# BBQ ribs.... AAAGGGHHH!!



## austin_ (Jun 17, 2006)

I am a huge fan of BBQ ribs, but even so I am wanting for something a little bit different. What other sauces go good with ribs? (Such as Jamaican jerk, etc.) I'm trying to work on a sauce for ribs that would be sort of asian inspired- pureed garlic, grated ginger, onion, cilantro, hoisin sauce, hot sauce, honey, sesame oil, soy sauce, etc, maybe marinade the ribs for a couple of hours (or days for later on in the week), and instead of slow cook them again, maybe I can just throw them on the grill and let them cook at medium speed so they are still slightly charred but not all dried out. Maybe I can place on a large plate, drizzle a little bit more of the sauce, and then top with some toasted sesame seeds for a nice crunch and some chopped scallions or cilantro and serve with lime wedges. Any thoughts on this? I got a rib book recently, and I've gotten some good ideas, like a chipotle BBQ sauce with a little bit of chocolate in their for sweetness, and a Coca cola BBQ sauce- that looked pretty interesting. But when it comes to ribs, I am like an obsessed garbage bowl and cannot get enough ideas, cooking techniques, and the tastes of great ribs. Sorry for the long post...:look:


----------



## phatch (Mar 29, 2002)

Its not barbecue unless it was cooked with real smoke. The other techniques are all weak and pale imitations.

You can do a pretty good slow smoked rib on a gas or charcoal grill.


----------



## devilnuts (Mar 5, 2007)

Instructions for the task: Check each statement against the ribs thread. Answer yes or no, and quote the thread's deciding words. (a) The first poster thinks about marinating the ribs for a couple of hours. (b) The rib book's chipotle sauce uses chocolate for heat. (c) The second poster says slow smoked ribs can't be done on a gas grill. This data comes from a different source than the ribs thread.

Supplied material:
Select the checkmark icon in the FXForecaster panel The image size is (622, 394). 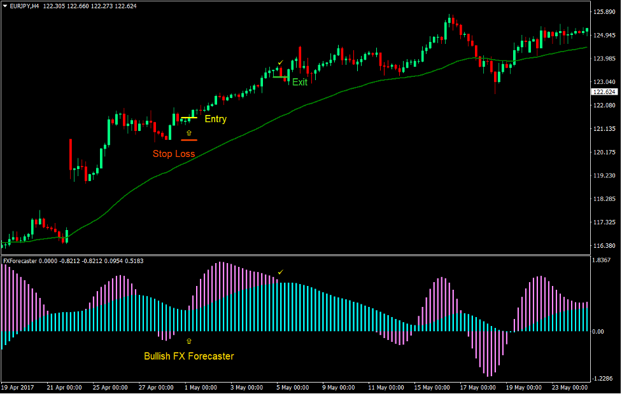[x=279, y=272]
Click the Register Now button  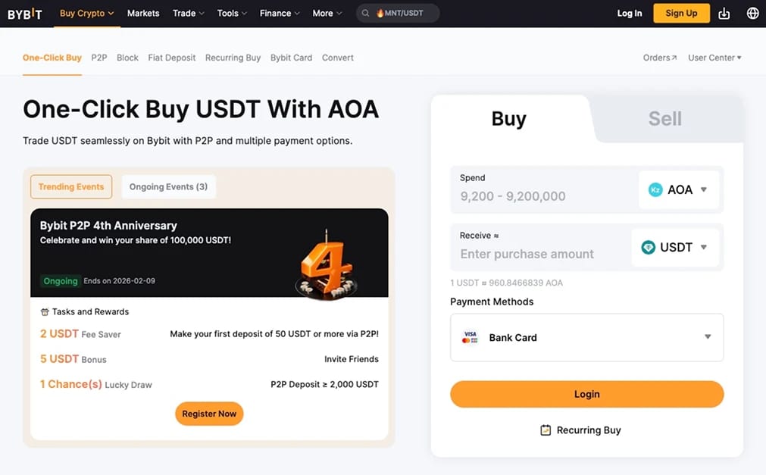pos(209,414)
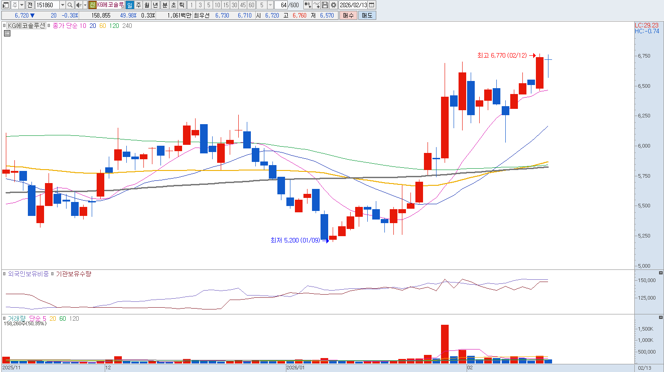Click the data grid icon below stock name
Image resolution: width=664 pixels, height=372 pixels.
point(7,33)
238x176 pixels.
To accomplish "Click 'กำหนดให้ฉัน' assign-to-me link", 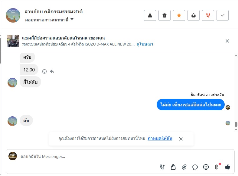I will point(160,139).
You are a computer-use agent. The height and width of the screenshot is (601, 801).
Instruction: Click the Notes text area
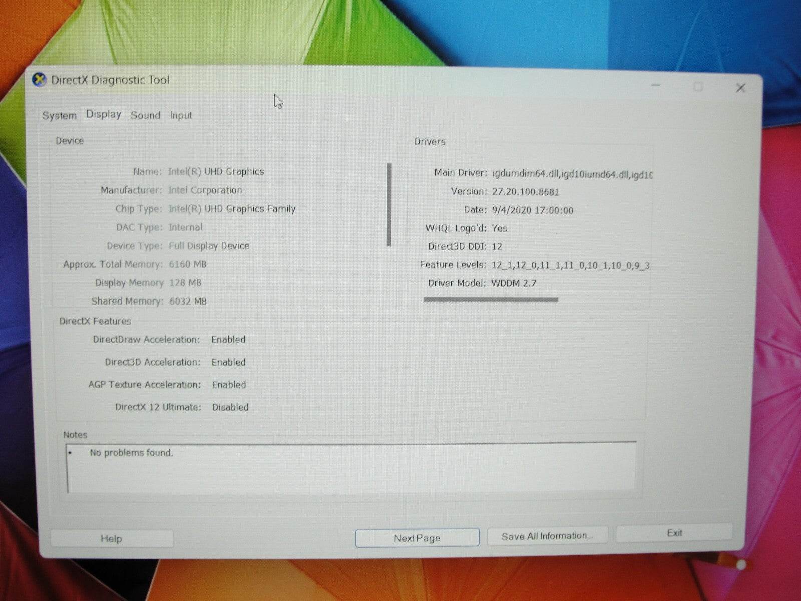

Answer to this exercise:
(a) Yes: "maybe marinade the ribs for a couple of hours (or days for later on in the week)"
(b) No: "a chipotle BBQ sauce with a little bit of chocolate in their for sweetness"
(c) No: "You can do a pretty good slow smoked rib on a gas or charcoal grill."